Here's the selected Indy indictment:
Rabbit with new-season garlic, artichokes and white beans (Mar 14, 2010): Something called Skye Gyngell loves farmed flopsies for their mild flavour and suggests you feast on them just because artichokes are in season. He advises that you get your butcher to cut the corpse into sixths - or 666s as I prefer.
Wild rabbit in green sauce (April 3, 2010): Unlike Skye, Mark Hix hates farmed bunnies and prefers 'em wild and tangy: "Wild rabbits have such a good flavour but they rarely get used today, which is a great shame, because there are so many of them and they need to be culled." The green sauce looks like Shrek after a blender accident.
Fried duck egg with rabbit offal and spring leeks (Apr 3, 2010): Hix suggests celebrating Christ's crucifixion by adding the entrails and internal organs of a bunny to a sunny side up egg. He also wants you to "toss the leeks" - a practice Madame Arcati cannot condone.
Minor British Institutions: The British Giant rabbit (June 26, 2010): No recipe, but the author exemplifies the Indy's attitude to all things bunny. We are told satirically that "The British Rabbit Council ... is not made up of buck-toothed rodents." Lamentable. In any case, the rabbit is not a rodent but a lagomorph.

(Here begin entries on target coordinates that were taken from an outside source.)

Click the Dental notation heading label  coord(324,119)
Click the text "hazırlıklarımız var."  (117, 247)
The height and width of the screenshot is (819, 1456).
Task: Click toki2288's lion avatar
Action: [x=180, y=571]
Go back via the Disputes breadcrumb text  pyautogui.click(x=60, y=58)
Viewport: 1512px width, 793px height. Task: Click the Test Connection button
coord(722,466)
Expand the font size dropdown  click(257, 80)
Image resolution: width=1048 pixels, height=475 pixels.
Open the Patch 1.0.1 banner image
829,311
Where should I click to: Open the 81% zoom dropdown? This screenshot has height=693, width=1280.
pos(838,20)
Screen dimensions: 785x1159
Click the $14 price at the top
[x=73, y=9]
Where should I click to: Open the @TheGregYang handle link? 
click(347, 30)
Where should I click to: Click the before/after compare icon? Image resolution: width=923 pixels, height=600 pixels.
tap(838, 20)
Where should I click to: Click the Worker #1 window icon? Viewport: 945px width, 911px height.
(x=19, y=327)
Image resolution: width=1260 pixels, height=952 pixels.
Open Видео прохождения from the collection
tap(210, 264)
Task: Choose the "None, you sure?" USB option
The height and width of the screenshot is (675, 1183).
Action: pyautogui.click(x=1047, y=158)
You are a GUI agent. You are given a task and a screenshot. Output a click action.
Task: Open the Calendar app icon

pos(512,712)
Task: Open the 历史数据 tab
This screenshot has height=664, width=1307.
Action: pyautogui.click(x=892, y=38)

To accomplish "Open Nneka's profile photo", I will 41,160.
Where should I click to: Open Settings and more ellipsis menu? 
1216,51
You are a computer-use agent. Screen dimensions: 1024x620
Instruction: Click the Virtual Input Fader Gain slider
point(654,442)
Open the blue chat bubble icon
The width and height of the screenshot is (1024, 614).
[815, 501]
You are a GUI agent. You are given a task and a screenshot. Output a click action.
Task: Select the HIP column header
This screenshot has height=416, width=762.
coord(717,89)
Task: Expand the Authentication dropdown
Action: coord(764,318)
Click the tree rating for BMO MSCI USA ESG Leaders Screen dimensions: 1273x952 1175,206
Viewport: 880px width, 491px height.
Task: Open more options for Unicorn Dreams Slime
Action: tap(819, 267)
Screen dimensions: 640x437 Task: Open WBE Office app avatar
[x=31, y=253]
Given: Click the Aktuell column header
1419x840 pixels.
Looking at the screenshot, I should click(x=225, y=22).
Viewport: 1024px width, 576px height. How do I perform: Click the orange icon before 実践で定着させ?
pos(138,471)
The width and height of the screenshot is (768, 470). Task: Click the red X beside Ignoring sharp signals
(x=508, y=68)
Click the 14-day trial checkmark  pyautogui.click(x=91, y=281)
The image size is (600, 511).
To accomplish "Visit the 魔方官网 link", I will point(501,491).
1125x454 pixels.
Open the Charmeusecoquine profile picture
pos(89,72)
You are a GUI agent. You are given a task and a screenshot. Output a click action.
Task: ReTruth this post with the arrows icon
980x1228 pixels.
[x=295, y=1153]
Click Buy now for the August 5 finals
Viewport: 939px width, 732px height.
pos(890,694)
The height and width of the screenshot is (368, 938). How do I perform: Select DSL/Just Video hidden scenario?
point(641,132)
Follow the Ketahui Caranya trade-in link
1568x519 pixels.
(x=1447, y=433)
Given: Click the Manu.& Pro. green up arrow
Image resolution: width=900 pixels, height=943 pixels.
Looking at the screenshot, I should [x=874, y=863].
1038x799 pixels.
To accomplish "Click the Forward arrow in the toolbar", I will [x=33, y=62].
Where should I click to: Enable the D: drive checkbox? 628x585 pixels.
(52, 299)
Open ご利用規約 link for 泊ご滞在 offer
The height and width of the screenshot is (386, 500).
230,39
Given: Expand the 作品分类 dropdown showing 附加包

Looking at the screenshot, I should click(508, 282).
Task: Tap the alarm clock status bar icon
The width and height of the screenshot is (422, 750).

Whipped potato with rabbit and wild mushrooms (Nov 27, 2010): Hix again, who mentions a Moscow visit as an excuse to moan about a lack of mushrooms there. The idea is to balance bunny fillets on a mash potato mountain, which reminds me of Richard Dreyfuss in Close Encounters of the Third Kind whose disturbed character also builds mash potato mountains. His excuse is extra-terrestrial suggestion.
Wild and wonderful: Isn't it time to stop being squeamish and tuck into rabbit? (Dec 9, 2010): The Indy now tries to desensitise its readers to the horrible biz of murdering Flopsy, Mopsy and Cotton-tail. Sabre-toothed Clare Hargreaves is unleashed on Britain's bunny warrens for a spot of mass slaughter just before Christmas. "Lack of demand for rabbit meat has meant it attracts a pitiful price," she moans against trend. She then interviews a man draped with bunny corpses who "supplied 100 rabbits for a 'wild' wedding reception." I expect to see Mr & Mrs Leatherface in the divorce court soon enough.
Memories of rabbit dinners (Dec 20, 2010): A reader called Sara Neill of Tunbridge Wells confirms my impression that the Indy is a bubbling cauldron of bunny fat. She rhapsodises on rabbit meat and affectionately recalls, of her childhood in the 40s, "the sight of the poor bloodied furry corpses hanging in bundles in every butcher’s shop." Even her cat "had a fresh rabbit’s 'scut' to play with every few days." Presumably not called scutnip.
Wild things: Why foodies are hunting for game (Jan 6, 2011): Big cats are rumoured to roam the British countryside and are not to be confused with Clare Hargreaves. There's nothing with a wild pulse she won't stalk and eat: lock up your pet chinchillas! Rabbits are "tasty and economical" she drools. And squirrel "tastes a bit like rabbit.". It makes you want to believe in reincarnation.